### Task statement
Start at the top and transcribe every record through the final line exactly.

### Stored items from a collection
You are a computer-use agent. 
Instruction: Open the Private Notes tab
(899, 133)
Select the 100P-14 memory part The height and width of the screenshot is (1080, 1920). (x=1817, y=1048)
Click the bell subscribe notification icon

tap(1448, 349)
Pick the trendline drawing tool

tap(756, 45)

### Result below
You are a computer-use agent. 
Instruction: Open the Private Notes tab
(899, 133)
Select the 100P-14 memory part The height and width of the screenshot is (1080, 1920). (x=1817, y=1048)
Click the bell subscribe notification icon

tap(1448, 349)
Pick the trendline drawing tool

tap(756, 45)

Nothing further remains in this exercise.